===== Material =====

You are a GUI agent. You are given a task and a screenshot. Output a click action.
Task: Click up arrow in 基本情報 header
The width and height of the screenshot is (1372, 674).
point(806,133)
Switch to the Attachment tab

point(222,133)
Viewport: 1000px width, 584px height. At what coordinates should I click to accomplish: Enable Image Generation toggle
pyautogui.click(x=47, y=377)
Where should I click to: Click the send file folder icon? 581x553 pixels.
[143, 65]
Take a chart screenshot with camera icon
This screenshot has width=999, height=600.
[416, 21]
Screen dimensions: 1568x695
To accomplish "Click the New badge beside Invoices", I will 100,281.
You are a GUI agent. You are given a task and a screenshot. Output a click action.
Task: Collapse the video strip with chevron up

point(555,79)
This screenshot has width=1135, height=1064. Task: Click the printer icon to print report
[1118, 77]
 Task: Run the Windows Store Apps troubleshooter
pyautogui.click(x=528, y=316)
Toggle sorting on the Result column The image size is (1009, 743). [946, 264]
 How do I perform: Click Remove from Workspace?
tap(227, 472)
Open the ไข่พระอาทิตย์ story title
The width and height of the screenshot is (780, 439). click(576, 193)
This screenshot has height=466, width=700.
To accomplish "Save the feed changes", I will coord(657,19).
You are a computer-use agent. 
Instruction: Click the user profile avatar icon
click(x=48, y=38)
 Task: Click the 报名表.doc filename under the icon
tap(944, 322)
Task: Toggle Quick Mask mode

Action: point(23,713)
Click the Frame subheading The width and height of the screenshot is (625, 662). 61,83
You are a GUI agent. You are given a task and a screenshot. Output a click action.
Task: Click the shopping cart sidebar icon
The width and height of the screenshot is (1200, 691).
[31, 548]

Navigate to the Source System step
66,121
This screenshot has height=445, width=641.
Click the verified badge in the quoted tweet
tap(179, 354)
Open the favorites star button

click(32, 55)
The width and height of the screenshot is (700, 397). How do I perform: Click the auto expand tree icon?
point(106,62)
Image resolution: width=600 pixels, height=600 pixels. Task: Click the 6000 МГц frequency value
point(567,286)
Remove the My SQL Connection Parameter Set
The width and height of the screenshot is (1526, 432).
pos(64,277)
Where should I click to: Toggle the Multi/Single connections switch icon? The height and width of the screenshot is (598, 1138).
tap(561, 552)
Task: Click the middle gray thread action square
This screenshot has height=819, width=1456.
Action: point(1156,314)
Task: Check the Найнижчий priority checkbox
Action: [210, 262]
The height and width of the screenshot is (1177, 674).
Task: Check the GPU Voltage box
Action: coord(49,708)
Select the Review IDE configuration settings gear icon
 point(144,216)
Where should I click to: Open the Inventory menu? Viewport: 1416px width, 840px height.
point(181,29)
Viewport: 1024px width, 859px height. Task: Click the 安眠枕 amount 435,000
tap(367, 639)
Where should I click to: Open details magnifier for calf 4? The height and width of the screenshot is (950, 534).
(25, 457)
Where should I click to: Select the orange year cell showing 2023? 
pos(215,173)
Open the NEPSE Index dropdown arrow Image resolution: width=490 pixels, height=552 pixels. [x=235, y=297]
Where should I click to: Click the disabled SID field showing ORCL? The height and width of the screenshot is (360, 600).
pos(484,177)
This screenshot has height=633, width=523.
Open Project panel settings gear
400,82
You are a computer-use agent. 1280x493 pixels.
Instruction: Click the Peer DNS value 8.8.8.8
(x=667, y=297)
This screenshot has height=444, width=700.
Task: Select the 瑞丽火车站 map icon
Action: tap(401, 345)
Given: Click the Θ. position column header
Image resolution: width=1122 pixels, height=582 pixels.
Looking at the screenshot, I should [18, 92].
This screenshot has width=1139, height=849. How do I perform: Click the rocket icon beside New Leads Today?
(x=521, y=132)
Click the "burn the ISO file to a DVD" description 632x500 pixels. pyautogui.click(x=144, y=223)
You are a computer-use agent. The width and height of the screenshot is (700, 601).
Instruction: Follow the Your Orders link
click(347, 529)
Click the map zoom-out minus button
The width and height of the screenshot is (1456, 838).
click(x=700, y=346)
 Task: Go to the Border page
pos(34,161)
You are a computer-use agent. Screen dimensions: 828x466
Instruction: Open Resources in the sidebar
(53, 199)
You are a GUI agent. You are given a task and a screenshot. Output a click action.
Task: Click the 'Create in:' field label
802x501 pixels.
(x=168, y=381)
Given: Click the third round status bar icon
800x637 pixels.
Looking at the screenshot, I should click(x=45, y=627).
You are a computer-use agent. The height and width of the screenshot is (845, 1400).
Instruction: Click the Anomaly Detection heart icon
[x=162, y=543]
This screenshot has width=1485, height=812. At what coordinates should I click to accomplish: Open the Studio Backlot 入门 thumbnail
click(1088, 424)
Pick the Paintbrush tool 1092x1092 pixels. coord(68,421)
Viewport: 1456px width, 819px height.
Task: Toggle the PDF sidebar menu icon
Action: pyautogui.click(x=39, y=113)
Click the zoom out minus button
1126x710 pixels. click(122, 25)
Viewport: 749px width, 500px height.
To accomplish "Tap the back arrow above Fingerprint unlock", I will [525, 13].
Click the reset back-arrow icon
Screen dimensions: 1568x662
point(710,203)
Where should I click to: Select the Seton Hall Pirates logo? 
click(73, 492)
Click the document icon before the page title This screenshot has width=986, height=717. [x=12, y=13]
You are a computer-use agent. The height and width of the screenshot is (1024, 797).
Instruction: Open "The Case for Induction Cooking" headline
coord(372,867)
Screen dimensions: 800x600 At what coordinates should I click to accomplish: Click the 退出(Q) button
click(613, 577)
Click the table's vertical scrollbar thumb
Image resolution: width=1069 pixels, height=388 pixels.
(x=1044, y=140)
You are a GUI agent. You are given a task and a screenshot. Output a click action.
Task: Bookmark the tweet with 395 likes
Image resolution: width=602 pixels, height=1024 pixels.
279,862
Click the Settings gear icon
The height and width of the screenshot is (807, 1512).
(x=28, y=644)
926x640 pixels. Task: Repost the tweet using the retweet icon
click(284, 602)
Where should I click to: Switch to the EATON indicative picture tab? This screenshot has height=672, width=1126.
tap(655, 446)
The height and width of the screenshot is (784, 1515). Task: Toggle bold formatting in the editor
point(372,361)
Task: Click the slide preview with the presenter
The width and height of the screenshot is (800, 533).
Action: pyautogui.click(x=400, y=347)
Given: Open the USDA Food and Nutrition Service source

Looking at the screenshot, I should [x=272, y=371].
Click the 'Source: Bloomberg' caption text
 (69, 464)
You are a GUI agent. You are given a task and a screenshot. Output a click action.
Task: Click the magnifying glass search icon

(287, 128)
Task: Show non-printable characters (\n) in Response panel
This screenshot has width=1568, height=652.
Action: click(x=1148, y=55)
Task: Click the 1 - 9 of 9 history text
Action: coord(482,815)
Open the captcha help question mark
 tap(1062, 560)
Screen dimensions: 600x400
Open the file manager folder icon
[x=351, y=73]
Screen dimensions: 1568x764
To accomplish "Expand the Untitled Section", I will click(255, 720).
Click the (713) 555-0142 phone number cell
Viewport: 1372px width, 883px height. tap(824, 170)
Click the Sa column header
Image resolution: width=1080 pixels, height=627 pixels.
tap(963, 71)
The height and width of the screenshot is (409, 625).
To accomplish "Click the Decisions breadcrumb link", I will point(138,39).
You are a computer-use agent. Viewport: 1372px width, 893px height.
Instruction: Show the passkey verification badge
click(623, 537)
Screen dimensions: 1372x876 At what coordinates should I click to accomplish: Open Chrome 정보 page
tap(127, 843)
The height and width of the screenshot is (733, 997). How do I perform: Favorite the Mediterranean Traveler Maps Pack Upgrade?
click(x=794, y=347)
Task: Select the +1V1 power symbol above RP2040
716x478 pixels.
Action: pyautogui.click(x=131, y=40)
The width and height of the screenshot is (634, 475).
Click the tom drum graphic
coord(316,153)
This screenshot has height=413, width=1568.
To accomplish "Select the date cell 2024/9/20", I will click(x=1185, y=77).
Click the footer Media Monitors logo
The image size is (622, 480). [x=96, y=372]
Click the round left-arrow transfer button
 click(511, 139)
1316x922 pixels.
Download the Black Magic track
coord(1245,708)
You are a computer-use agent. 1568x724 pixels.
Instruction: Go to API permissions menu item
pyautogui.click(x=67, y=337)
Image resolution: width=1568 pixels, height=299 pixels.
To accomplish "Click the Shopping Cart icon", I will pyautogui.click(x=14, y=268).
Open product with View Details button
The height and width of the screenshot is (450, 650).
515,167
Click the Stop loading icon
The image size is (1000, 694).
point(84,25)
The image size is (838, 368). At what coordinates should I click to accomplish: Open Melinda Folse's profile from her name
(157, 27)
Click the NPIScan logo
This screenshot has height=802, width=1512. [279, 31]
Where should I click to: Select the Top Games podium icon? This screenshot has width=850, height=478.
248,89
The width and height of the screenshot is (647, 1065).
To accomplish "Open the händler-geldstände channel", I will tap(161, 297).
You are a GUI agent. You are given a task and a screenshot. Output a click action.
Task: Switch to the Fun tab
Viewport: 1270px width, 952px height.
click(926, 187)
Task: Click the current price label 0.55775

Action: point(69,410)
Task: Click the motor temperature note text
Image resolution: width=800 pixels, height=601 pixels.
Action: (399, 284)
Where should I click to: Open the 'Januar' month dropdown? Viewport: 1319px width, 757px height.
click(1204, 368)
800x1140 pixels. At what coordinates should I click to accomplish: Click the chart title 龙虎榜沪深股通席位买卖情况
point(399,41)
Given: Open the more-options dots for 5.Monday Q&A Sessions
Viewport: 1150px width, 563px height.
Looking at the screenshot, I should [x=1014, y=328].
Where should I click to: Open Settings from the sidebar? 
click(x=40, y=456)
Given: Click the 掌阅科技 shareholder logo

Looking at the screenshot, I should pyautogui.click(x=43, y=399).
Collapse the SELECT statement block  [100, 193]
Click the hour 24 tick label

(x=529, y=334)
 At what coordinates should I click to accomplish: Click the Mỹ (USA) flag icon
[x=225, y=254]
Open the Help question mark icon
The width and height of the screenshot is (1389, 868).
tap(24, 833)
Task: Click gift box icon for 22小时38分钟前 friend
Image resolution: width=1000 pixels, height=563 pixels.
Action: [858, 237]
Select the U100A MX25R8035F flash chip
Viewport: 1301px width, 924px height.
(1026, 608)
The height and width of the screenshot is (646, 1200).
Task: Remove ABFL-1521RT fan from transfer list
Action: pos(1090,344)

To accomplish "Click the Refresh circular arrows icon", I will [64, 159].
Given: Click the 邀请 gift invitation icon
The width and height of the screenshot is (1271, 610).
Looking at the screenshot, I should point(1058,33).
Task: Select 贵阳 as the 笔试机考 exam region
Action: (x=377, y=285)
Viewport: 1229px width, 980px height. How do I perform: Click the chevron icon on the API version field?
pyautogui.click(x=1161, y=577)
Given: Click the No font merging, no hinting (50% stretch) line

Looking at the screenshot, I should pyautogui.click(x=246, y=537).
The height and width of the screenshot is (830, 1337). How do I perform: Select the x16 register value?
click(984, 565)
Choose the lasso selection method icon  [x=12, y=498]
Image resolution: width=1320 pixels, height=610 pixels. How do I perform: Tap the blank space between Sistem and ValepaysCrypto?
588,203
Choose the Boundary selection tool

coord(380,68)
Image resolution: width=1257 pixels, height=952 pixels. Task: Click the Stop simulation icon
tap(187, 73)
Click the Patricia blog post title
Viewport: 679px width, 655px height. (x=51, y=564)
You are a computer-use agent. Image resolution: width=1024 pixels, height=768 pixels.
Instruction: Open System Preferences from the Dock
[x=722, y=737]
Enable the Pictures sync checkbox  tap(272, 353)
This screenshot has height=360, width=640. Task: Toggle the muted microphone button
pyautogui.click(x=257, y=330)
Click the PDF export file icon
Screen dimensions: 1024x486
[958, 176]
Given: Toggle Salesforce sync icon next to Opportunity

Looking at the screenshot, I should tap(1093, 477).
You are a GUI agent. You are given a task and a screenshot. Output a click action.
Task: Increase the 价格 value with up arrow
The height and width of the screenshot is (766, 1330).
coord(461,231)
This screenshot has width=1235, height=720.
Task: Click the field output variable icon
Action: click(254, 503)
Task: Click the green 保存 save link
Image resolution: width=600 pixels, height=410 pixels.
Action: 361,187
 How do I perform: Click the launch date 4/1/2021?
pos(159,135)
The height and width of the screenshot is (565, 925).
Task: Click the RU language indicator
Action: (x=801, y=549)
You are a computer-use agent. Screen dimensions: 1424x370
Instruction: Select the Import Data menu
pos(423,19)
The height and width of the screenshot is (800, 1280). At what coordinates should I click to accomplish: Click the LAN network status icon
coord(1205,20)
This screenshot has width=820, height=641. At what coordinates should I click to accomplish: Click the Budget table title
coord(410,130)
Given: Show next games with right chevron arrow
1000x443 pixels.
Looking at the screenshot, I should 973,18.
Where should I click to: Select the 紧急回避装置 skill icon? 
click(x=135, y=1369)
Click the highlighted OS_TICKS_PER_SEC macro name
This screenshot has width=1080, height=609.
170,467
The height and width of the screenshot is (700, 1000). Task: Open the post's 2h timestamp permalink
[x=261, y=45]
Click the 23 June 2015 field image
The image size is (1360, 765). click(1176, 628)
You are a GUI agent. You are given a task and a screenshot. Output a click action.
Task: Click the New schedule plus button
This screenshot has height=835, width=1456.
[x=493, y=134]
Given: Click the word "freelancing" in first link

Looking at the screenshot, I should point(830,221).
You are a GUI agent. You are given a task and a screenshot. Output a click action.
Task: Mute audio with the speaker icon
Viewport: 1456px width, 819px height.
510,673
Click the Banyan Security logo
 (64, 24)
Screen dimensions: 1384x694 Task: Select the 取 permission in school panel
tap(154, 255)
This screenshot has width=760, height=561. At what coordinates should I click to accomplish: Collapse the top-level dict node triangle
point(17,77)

=====

- [Work to complete]:
Copy the entries from the line with "This screenshot has height=466, width=700." up to and including the line with "pos(64,277)", swapping "shopping cart" for "basket" and leaving everything else untouched.

- [Solution]:
This screenshot has height=466, width=700.
To accomplish "Save the feed changes", I will coord(657,19).
You are a computer-use agent. 
Instruction: Click the user profile avatar icon
click(x=48, y=38)
 Task: Click the 报名表.doc filename under the icon
tap(944, 322)
Task: Toggle Quick Mask mode

Action: point(23,713)
Click the Frame subheading The width and height of the screenshot is (625, 662). 61,83
You are a GUI agent. You are given a task and a screenshot. Output a click action.
Task: Click the basket sidebar icon
The width and height of the screenshot is (1200, 691).
[31, 548]

Navigate to the Source System step
66,121
This screenshot has height=445, width=641.
Click the verified badge in the quoted tweet
tap(179, 354)
Open the favorites star button

click(32, 55)
The width and height of the screenshot is (700, 397). How do I perform: Click the auto expand tree icon?
point(106,62)
Image resolution: width=600 pixels, height=600 pixels. Task: Click the 6000 МГц frequency value
point(567,286)
Remove the My SQL Connection Parameter Set
The width and height of the screenshot is (1526, 432).
pos(64,277)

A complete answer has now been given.